Silent Running concerns Freeman Lowell (Dern), a crewmember aboard the spaceship Valley Forge, who maintains the last remaining forests of Earth. Valley Forge also is the home of three other crewmembers, none who hold Lowell’s personal investment in preserving the forests, and are more interested in going home after 8 years in space. Having to wait until they are recalled, these three pass their time performing their jobs, lounging about, and giving Lowell grief.

This early section of the film, with its blatant Eden imagery of Lowell as a Space Age Adam, are disheartening to say the least, and leave the impression that the rest of the film to follow will be full of righteous anger and nothing else. This is only confirmed further as we are presented with several moments in which Lowell preaches to the rest of the crew about how oblivious they are to the importance of the forests, both for the spirit of mankind as well as basic survival. It is seemingly all designed to be a quick shortcut to getting the audience on Lowell’s side: he is the outsider; the other crew members treat him with contempt; and they openly wreck havoc on Lowell’s forests.

So when the orders come to destroy the forests, it is no surprise that Lowell makes a stand against the rest of the crew. At this point, it would be fair to guess that the film would follow a fairly predictable path, with Lowell courageously bucking orders by engaging in a battle of wits between himself and the crew for the rest of film. Lowell perhaps might even die in a noble, if tragic, fashion at the film’s conclusion.

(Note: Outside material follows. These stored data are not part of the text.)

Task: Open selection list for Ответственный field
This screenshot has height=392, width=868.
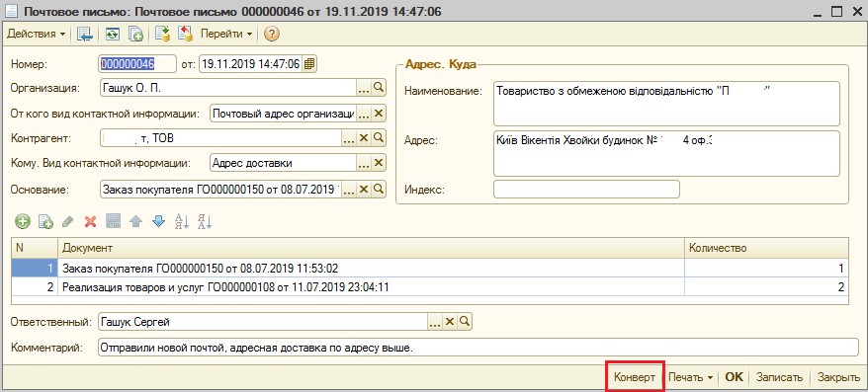Action: coord(435,321)
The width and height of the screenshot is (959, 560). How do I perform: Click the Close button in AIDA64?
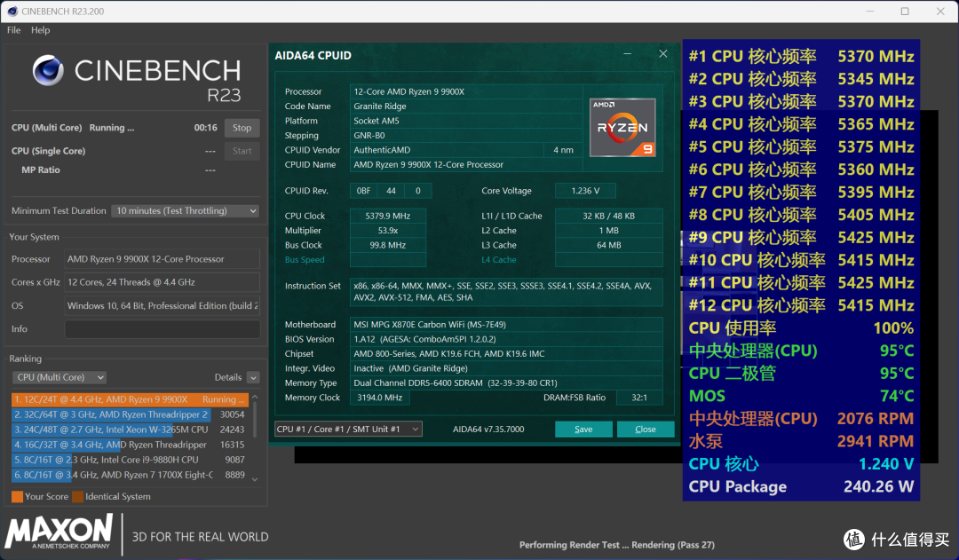[x=646, y=430]
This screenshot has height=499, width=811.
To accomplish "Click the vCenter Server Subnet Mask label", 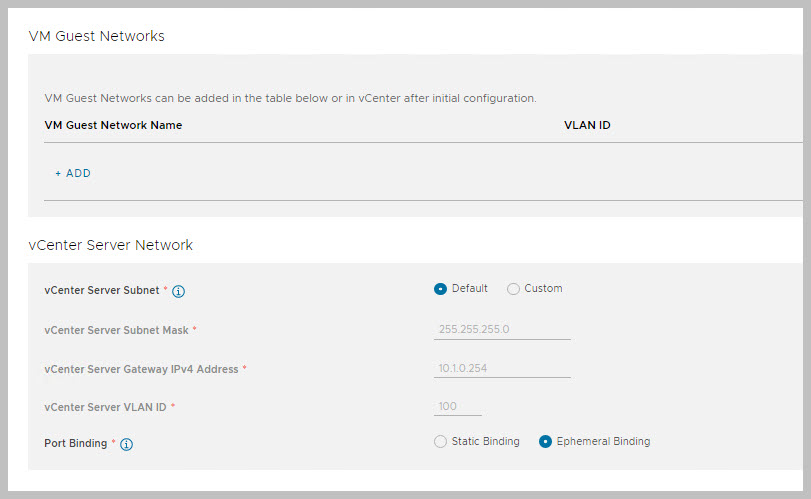I will [x=116, y=330].
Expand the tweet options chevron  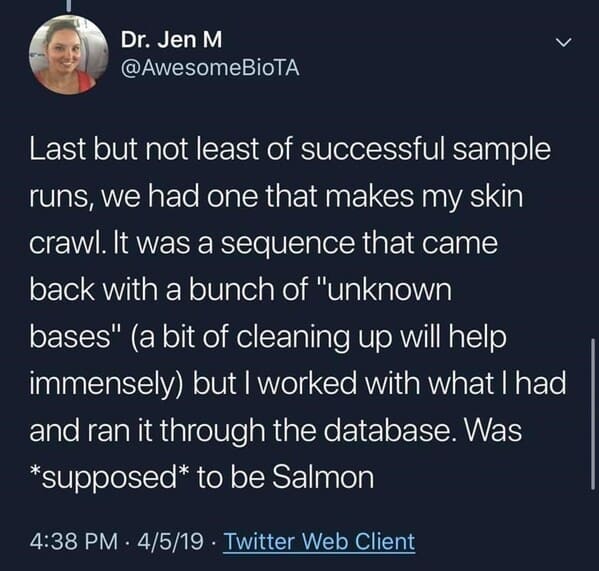point(563,42)
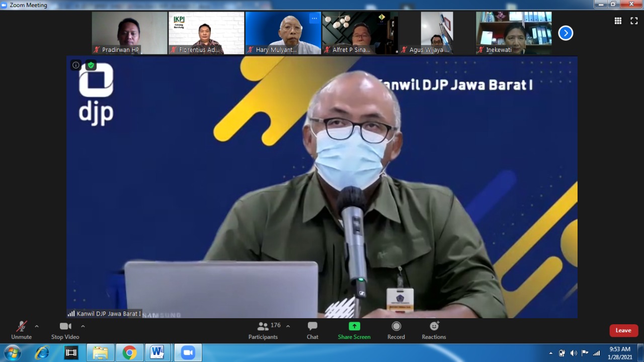Image resolution: width=644 pixels, height=362 pixels.
Task: Leave the meeting
Action: tap(623, 330)
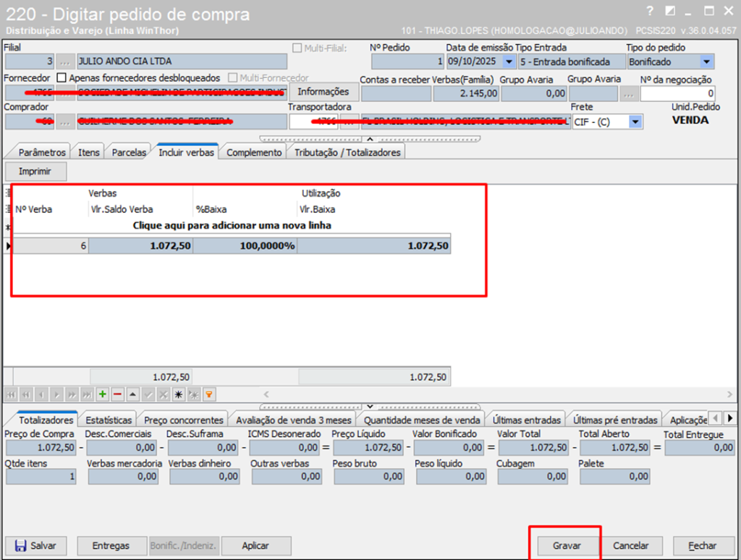Click the red minus delete-record icon
The image size is (741, 560).
click(x=117, y=394)
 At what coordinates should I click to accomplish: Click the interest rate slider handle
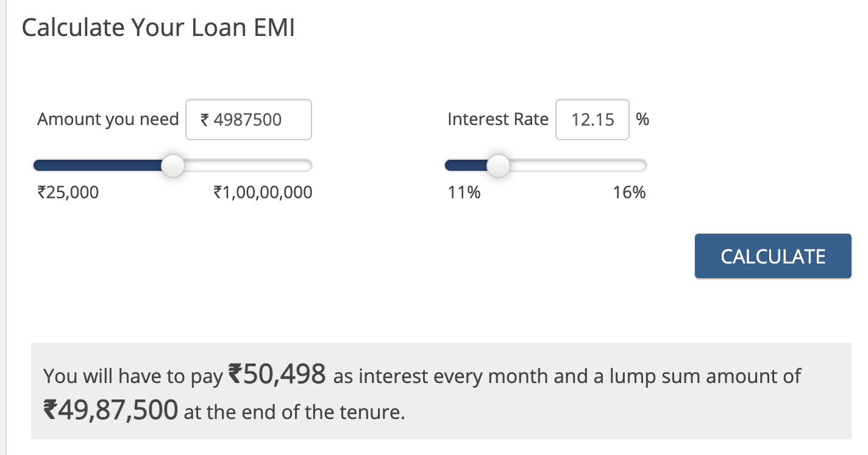[x=499, y=165]
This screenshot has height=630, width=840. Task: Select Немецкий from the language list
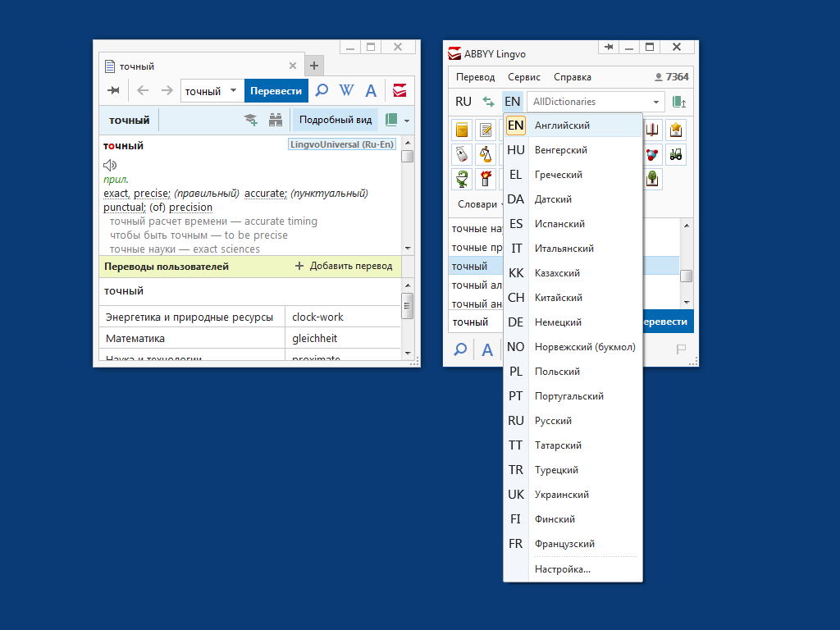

Instead, Lowell kills the rest of the crew in a matter of minutes, transforming the Space Adam into Space Cain. Like Cain, Lowell becomes literally and figuratively disconnected from humanity, drifting away through space in an effort to protect his Eden and hide his crimes. And, much like Cain, Lowell discovers that his ability to preserve the forests is compromised, he is unable to solve why the last forest is dying.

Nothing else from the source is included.